Work order
Only an exact copy belongs in the answer: the line with "Given: Click help icon beside App - Static AI" and every line after it through the end of the records, pictures left out.

--- Records to use Enclosed Below ---

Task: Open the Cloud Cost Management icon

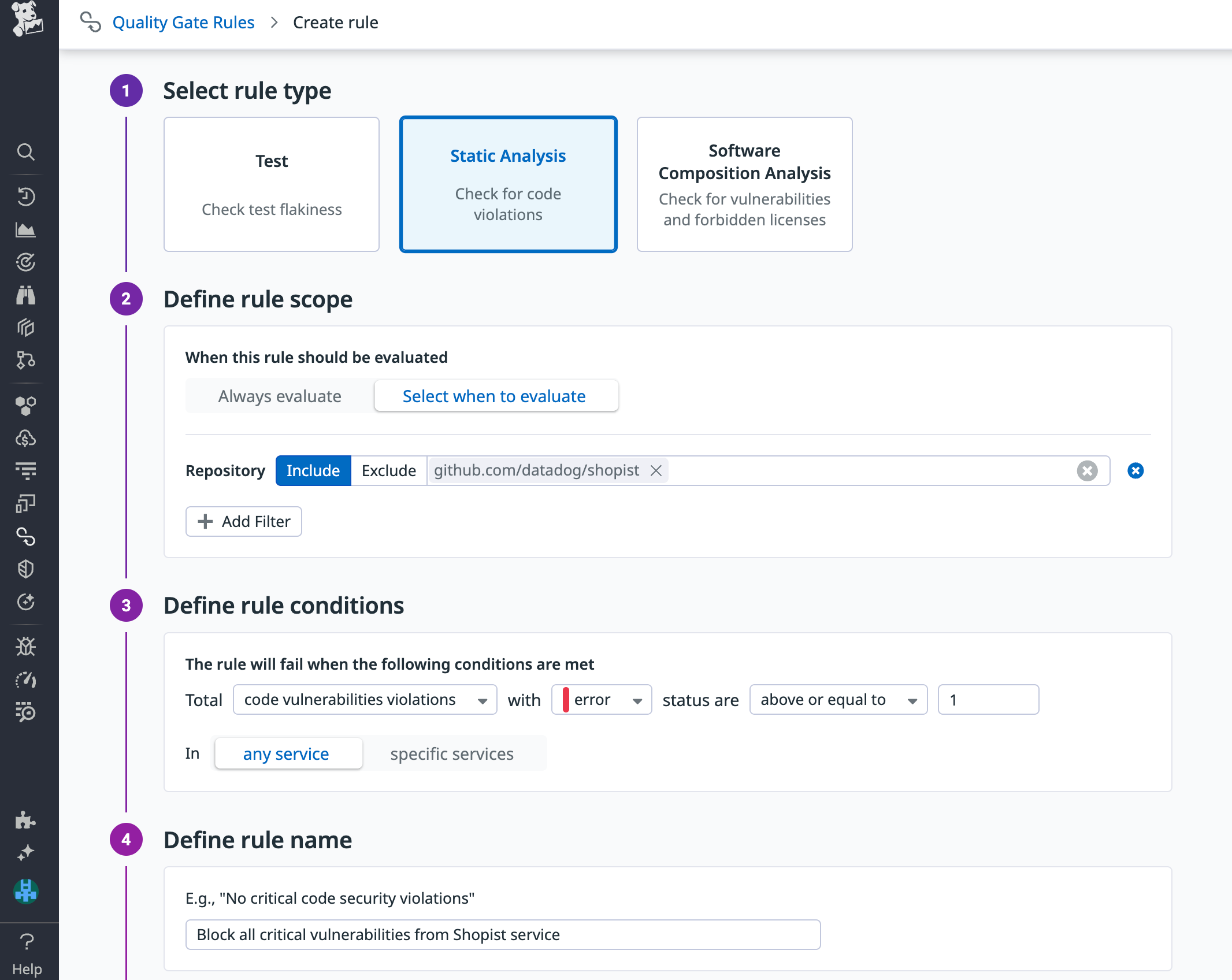Action: tap(25, 437)
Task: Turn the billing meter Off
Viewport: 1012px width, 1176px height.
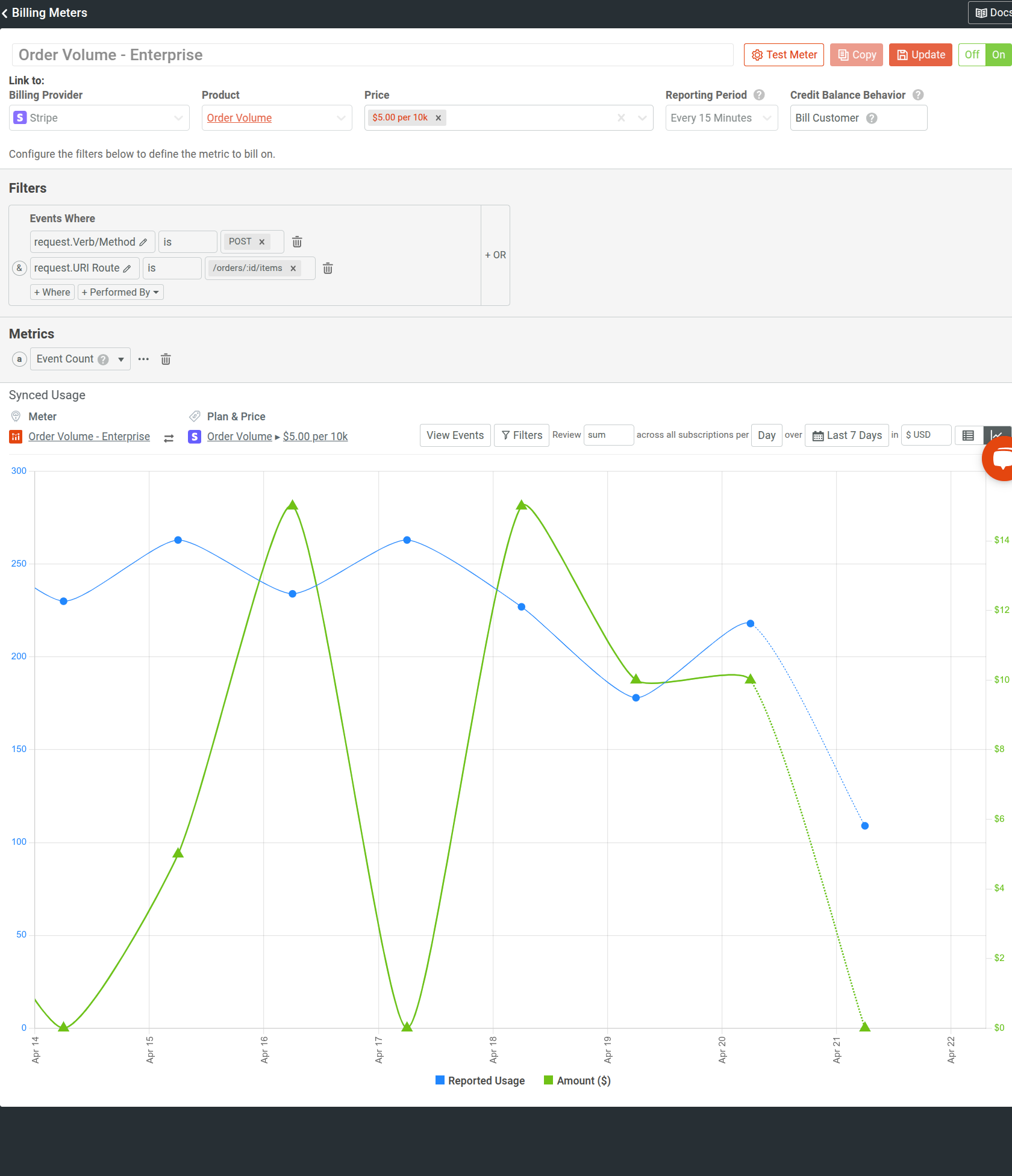Action: pyautogui.click(x=971, y=54)

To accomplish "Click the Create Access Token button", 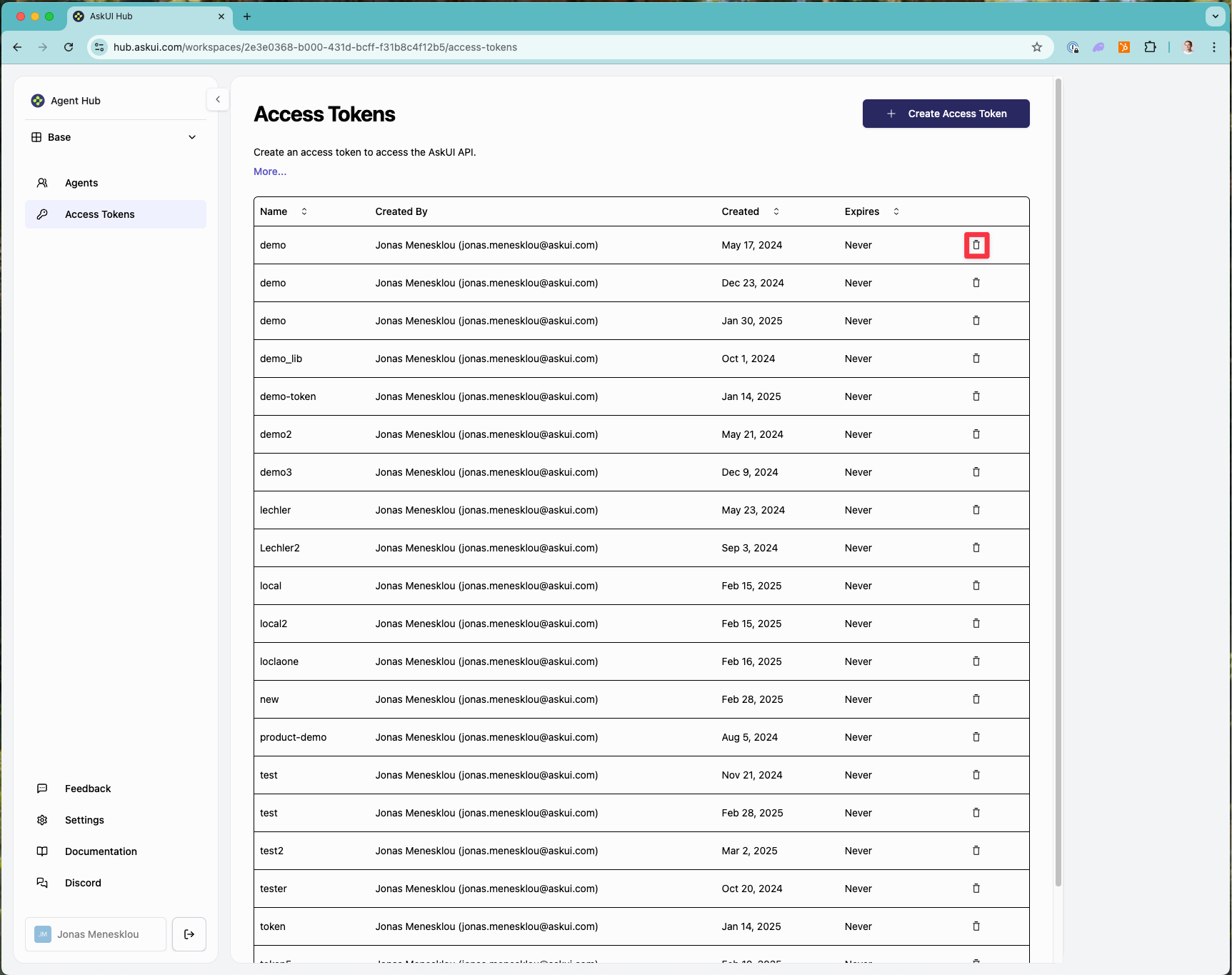I will coord(946,114).
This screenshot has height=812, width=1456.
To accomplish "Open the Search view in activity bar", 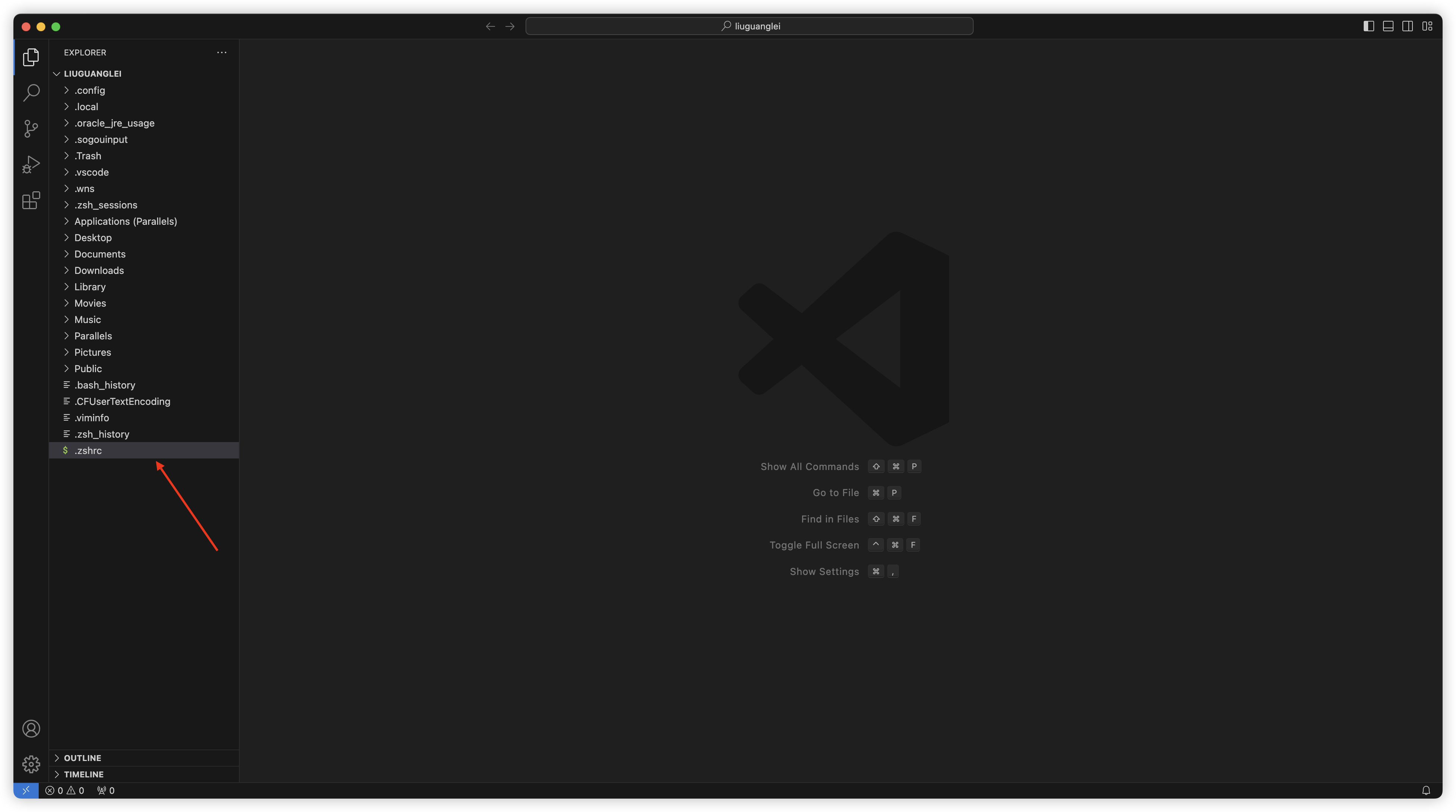I will pyautogui.click(x=31, y=93).
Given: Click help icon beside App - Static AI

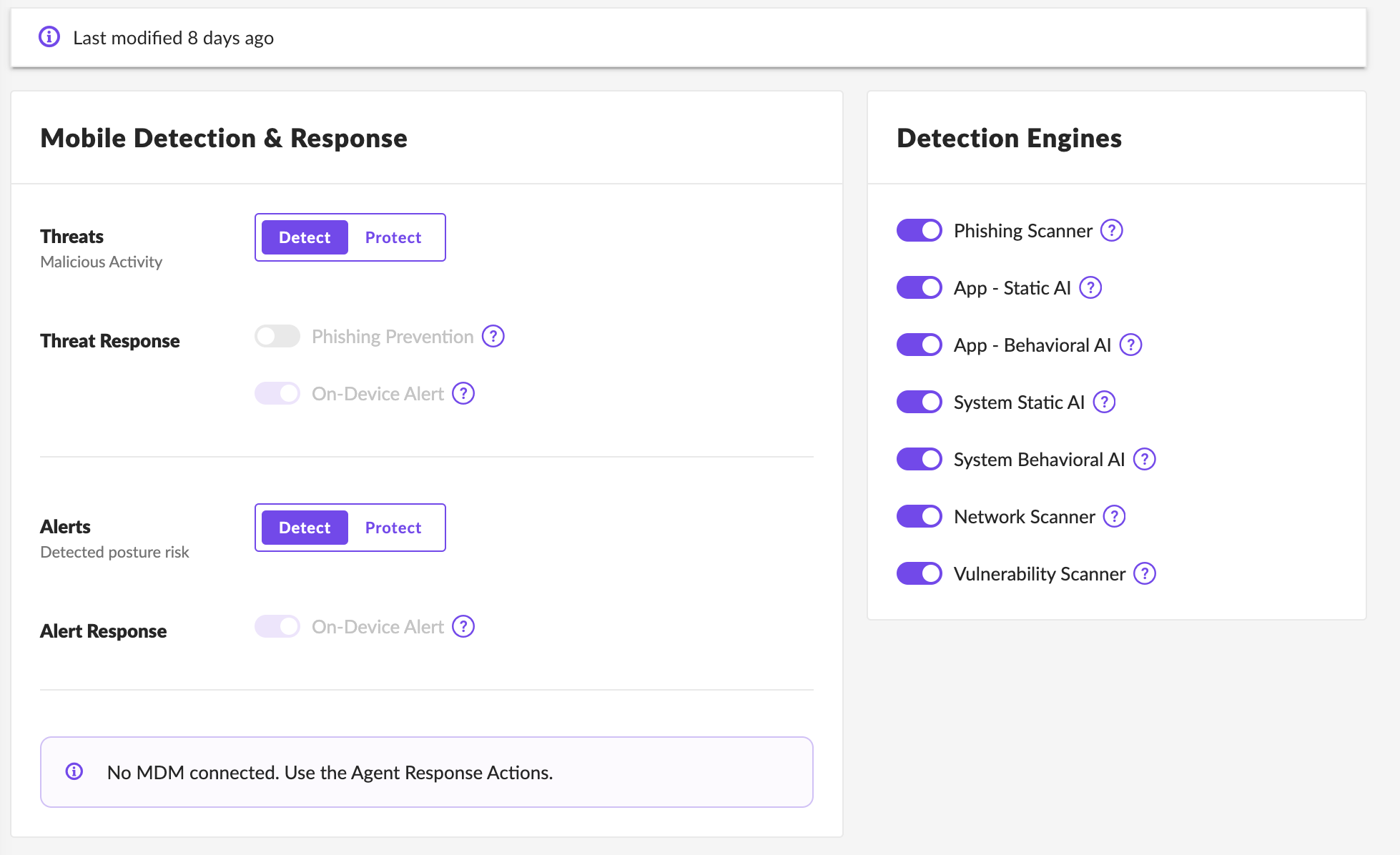Looking at the screenshot, I should [x=1090, y=288].
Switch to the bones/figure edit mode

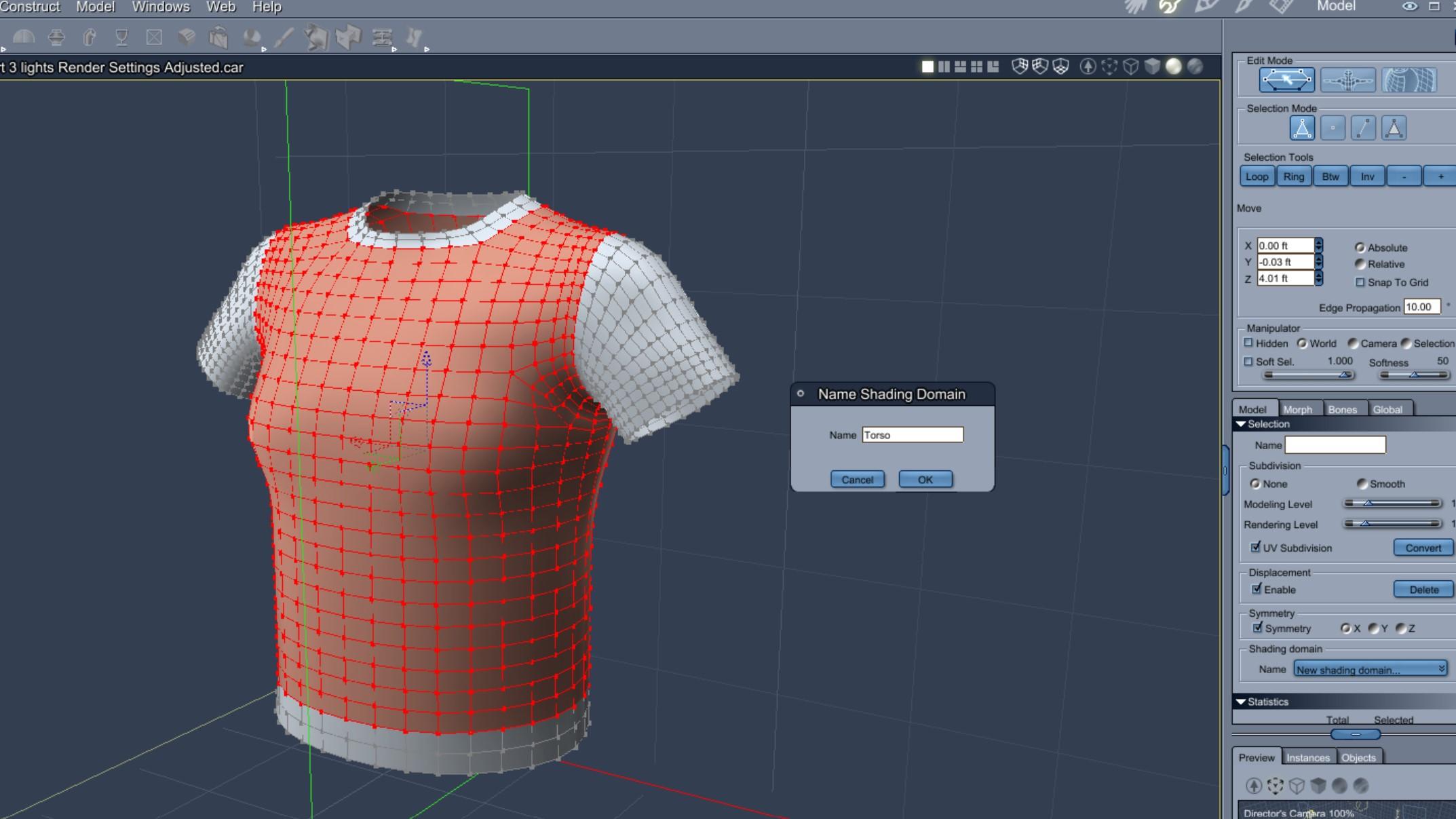(x=1347, y=81)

--- End of Enclosed Records to use ---

Response for this exercise
Given: Click help icon beside App - Static AI

Looking at the screenshot, I should [x=1090, y=288].
Switch to the bones/figure edit mode

(x=1347, y=81)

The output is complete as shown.